Tidbits on the life of a railroader    

picture3Early in the 20th century (and before the various “Safety First” campaigns that we still see today),  a dozen railroaders — on average died on the job each day .   On any given day, tens of thousands more were injured or maimed.

That was often brought home by the fact that few conventional insurance companies would write policies for railroaders — their jobs were considered too risky.   So railroaders set up their own group insurance plans and mutual benefit associations.

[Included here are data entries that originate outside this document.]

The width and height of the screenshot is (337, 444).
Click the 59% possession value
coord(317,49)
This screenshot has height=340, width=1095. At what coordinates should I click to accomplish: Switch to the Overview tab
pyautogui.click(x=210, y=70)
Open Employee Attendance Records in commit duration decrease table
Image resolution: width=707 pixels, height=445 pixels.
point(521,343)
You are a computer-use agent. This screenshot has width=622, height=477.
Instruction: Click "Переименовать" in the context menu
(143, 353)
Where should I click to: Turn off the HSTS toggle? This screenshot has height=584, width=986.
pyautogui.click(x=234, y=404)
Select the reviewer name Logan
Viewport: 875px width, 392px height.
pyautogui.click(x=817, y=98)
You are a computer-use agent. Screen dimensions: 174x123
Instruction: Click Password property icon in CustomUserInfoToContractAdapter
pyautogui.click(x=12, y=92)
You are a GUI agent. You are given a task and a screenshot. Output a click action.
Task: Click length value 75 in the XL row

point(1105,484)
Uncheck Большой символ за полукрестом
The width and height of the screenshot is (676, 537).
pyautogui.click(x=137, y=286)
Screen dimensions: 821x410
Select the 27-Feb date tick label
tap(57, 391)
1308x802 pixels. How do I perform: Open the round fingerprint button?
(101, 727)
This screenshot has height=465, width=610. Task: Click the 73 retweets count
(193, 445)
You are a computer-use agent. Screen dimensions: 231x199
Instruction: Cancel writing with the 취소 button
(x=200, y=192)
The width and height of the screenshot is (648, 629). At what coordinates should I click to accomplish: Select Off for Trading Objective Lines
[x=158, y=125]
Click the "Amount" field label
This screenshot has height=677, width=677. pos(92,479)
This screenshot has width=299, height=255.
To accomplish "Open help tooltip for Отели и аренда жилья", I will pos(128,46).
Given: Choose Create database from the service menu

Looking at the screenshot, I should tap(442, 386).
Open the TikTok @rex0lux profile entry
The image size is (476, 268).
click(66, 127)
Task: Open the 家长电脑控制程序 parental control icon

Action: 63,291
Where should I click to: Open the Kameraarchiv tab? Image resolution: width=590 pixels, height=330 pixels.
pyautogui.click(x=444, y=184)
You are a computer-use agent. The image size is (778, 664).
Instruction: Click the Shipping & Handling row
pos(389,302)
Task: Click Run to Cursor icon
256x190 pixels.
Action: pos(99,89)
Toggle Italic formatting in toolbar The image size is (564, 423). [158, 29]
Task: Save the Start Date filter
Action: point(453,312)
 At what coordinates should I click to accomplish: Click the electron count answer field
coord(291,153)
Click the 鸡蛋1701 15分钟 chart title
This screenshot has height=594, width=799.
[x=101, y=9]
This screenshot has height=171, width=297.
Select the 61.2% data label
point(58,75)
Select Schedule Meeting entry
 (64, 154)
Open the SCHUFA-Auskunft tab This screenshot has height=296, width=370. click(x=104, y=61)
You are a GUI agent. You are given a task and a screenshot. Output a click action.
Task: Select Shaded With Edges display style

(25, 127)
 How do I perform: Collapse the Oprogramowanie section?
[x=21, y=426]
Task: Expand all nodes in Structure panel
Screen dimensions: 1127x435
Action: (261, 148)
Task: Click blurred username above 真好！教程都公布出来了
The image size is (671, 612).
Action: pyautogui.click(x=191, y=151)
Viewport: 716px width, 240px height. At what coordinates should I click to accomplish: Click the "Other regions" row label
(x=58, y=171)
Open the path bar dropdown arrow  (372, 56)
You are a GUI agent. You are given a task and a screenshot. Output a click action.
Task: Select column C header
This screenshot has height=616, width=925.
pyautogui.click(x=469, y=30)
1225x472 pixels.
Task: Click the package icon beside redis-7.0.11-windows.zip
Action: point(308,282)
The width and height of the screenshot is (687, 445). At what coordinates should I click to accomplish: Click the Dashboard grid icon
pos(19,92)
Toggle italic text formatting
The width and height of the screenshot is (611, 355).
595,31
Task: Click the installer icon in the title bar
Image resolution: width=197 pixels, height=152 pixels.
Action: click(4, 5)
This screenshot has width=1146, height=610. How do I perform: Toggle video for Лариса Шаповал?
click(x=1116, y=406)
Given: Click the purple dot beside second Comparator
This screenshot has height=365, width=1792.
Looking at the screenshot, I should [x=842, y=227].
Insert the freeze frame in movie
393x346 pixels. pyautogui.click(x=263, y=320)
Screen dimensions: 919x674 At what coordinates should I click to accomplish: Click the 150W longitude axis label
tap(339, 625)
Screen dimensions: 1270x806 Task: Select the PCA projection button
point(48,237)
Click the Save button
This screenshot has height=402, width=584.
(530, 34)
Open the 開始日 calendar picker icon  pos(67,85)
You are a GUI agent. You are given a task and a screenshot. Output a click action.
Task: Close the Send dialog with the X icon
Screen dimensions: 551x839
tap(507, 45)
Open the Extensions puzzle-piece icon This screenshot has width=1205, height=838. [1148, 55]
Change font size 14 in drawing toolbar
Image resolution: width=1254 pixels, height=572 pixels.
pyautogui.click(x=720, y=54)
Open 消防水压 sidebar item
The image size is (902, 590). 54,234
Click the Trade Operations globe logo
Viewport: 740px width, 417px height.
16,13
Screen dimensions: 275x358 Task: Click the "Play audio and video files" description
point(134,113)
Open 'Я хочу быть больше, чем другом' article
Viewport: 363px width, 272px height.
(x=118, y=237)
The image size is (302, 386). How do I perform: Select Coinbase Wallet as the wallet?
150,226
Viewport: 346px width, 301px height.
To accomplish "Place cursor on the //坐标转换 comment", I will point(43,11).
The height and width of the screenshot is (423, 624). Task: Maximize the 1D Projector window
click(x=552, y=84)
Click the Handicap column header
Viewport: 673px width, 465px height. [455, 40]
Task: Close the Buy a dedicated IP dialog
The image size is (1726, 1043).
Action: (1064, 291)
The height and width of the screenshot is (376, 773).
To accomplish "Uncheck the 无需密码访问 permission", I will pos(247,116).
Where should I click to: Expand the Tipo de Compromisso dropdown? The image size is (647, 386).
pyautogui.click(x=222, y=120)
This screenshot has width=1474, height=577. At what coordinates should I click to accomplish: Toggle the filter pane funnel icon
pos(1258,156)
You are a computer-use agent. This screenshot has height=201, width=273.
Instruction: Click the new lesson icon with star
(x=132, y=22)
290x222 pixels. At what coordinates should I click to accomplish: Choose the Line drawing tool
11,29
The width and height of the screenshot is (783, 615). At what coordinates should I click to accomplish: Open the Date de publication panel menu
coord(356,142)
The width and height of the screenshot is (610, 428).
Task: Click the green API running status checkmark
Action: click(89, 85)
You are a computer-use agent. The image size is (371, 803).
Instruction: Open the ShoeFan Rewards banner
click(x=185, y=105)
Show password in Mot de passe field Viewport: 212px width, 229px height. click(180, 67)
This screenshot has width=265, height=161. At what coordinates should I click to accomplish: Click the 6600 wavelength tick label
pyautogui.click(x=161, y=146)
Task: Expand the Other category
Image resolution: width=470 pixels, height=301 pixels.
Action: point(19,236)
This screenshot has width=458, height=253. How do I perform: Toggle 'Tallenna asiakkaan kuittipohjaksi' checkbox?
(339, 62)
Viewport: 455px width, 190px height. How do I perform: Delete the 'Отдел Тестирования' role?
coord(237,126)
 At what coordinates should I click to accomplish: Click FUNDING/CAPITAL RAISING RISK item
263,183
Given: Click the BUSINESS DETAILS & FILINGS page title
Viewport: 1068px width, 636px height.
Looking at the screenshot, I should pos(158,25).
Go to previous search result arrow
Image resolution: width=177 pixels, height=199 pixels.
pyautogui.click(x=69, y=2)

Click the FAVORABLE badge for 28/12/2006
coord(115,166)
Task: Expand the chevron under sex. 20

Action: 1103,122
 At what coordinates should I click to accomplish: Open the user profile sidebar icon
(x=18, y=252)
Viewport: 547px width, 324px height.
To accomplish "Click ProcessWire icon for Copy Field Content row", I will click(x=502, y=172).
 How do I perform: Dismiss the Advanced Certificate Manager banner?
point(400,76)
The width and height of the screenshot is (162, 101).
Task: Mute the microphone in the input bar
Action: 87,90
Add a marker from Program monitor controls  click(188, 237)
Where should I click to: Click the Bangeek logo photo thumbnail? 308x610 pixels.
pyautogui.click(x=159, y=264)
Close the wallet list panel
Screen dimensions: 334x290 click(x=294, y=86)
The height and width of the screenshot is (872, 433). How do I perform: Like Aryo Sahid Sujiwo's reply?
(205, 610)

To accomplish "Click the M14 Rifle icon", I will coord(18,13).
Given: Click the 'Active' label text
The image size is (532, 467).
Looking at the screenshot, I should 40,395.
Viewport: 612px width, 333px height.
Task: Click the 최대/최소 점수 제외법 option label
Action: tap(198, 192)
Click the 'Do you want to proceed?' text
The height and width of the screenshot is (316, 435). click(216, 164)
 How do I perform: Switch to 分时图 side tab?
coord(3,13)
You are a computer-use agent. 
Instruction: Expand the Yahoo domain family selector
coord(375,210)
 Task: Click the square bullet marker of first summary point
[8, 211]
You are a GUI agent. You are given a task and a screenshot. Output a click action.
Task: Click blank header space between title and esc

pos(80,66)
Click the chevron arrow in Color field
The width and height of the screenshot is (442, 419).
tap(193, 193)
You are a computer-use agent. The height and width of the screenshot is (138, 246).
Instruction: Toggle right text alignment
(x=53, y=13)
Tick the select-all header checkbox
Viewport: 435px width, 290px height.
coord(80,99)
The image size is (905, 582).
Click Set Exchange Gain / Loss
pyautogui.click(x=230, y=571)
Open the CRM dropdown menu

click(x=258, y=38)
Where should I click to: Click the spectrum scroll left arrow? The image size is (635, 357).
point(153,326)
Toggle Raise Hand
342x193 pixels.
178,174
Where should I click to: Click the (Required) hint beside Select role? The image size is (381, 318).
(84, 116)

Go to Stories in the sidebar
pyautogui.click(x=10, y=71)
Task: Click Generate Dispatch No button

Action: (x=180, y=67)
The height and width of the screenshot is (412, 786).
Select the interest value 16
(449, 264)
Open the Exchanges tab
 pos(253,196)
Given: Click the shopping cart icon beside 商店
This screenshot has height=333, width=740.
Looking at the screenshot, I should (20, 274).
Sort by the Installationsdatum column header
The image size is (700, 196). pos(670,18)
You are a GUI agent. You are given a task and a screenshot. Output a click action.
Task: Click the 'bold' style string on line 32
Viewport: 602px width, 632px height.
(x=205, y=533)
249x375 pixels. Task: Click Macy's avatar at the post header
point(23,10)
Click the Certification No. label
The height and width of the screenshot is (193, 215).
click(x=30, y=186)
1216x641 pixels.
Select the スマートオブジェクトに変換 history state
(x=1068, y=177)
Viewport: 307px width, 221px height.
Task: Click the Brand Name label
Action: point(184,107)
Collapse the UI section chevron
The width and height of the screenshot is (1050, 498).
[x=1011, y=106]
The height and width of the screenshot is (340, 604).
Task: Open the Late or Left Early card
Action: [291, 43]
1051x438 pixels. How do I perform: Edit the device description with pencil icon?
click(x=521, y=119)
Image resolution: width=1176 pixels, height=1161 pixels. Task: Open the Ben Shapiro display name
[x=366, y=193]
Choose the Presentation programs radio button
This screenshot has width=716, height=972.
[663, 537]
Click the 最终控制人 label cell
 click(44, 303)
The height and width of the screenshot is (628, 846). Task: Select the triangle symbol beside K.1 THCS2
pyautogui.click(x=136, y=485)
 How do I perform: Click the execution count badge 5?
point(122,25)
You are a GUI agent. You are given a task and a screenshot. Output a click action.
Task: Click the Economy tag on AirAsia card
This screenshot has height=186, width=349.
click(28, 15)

An industrial pension program so that employees could expect to retire (rather than work until they died) was largely a railroad innovation.  The first plans emerged in the early 1880s and led to the creation of the Railroad Retirement Board in 1934, which was the model for the Social Security Act a year later.

Hundred of thousands of railroaders worked in jobs that took them away from their homes and families.  Sometimes they enjoyed networks of boarding houses, railroad YMCA’s, beaneries, and places of entertainment and commercial affection.  At other locations, the away-from-home accommodations could be threadbare or downright inhospitable.

And then, the names.  For everyone from the president on down, official railroad documents generally identified the employees by a sterile two initials and surname,  (J. T. Blow).   Yet no group of industrial workers embraced nicknames more than railroaders.   There was always a few Butches, a Nookie, Boogie, Shotgun, Skeeter, Barney, Screwdriver, Speedy, and all sorts of fellows who, for one reason or another, went by some alternate version of their given names.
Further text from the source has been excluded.